Hi,looking for advice on which amp to purhcase in this cateogry. Nuforce, Wyred4 Sound, Bel Canto or Spectron.

Can anyone help?

Thanks
Colin
bluecolin67
You may want to check out http://www.digitalamp.com.

The Cherry and 4800 amps have sounded great in my system during long and short borrowings, respectively. Powering VonSchweikert VR4JRs.

Although my system is not the same as it was when I owned the CIAD200s or borrowed the 100 watt Rotel ICE amp, I feel that the DAC amps sounded better than I remember the other Class Ds sounding.

Gobs of power yet very clean w/out being etched. Complete control top to bottom, soft to loud. Not based on ICE or UcD, they are a proprietary design.

There is a new version of the Cherry coming out but I have not heard it.

(Disclaimer - I'm getting to be friends w/ the owner/designer, so take the above as you will - Won't hurt to check them out though)

-Mike
Its more about synergy with your components, source through to the speakers. I am driving my VR-4JRs with Bel Canto IcePower monoblocks and they work very well together. It would help if you listed your other pieces.
There are only three class D amp's I've come across yet that I'd consider truly up to par for two channel performance:

H2O Audio Signature 100
Spectron Musician III Mk2
Red Wine Audio Signature 30.2's (or 70.2's)

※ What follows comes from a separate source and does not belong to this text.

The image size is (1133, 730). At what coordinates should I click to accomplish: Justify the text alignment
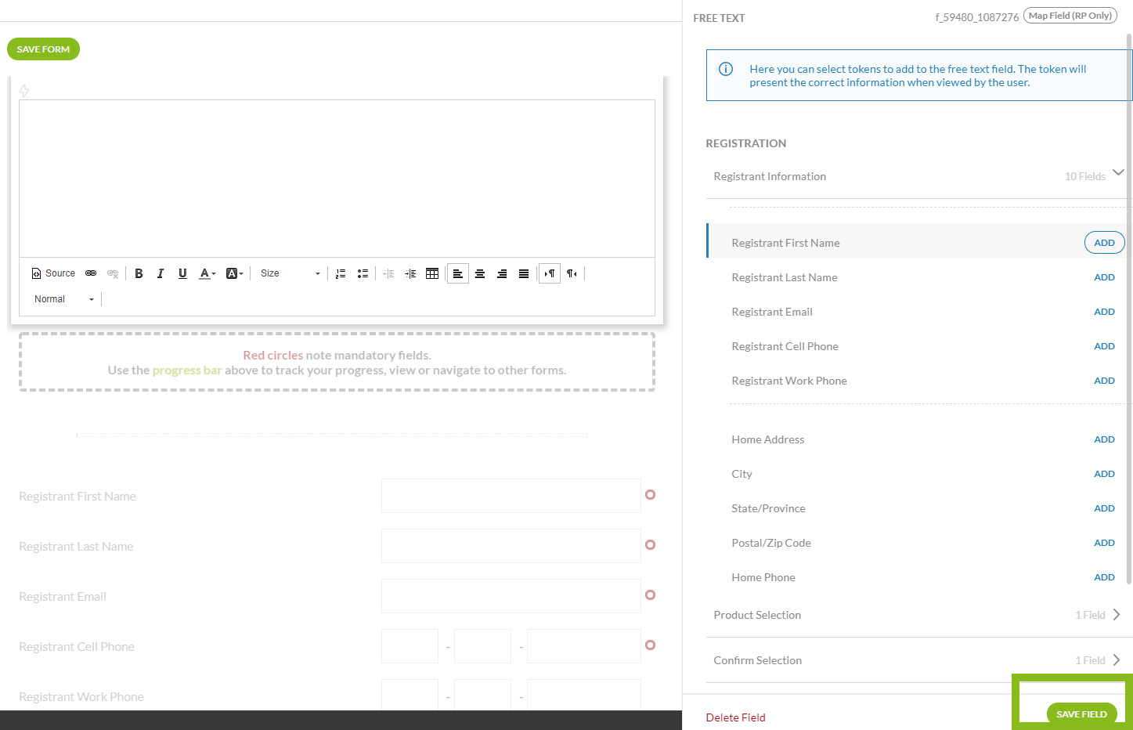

This is not to say that I have heard it all. There are probably other great products out there, but compared to the Channel Islands, Exodus, NuForce, Jeff Rowland, Bel Canto, etc.. the above three stand out particularly well to these ears.
I have heard, in chrono order over the years:
H2O 250 sig (early model - and it's the only one I haven't actually owned from this list).
Spectron M2
RedWine Sig 30
Nuforce Ref9 V2
Bel Canto S300
PS Audio A100
NHT Power2
Channel Islands D200

All have come and gone (but the H2O as it was never mine). Some lasted less than others, but the max was about 2 months. I'd put the CI D200 at the top. The H2O was good but it was a long time ago and I was less experienced then so I can't say for sure what I think of it.

Oh - I missed one - the Lyngdorf TDAI2200. I still own it (albeit it's been only 3 months) but I have stopped looking for amps, whereas it used to be that I'd be constantly on the prowl for a new amp. This is the most natural-sounding amp (well, it's more than an amp) and I NEVER find it compressing at loud volumes, or missing frequencies at low volumes, or sounding anything but 'just right' all the time. It reveals recordings quite well but not ruthlessly so; it does warm up the sound a *wee* bit. Just enough IMO.

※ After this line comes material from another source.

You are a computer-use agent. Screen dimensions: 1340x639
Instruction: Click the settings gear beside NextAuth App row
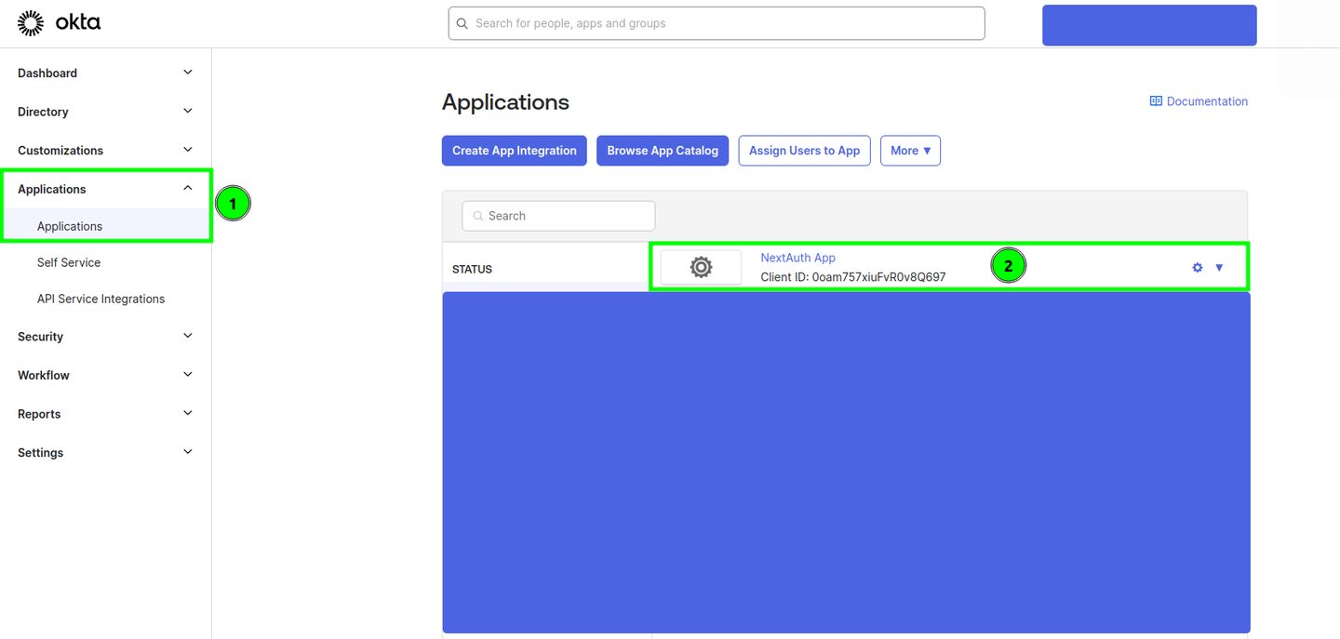(1197, 267)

For perspective: Have also owned a variety of budget to mid-level tube amps, mostly integrateds. No can do any more - if I ever went tubes again it would have to be on the high end, where I am given to understand they sound more like very good solid-state although I have not been privileged enough to hear any but the VTL Siegfrieds at a dealer demo once. Very nice but at $40K it better be.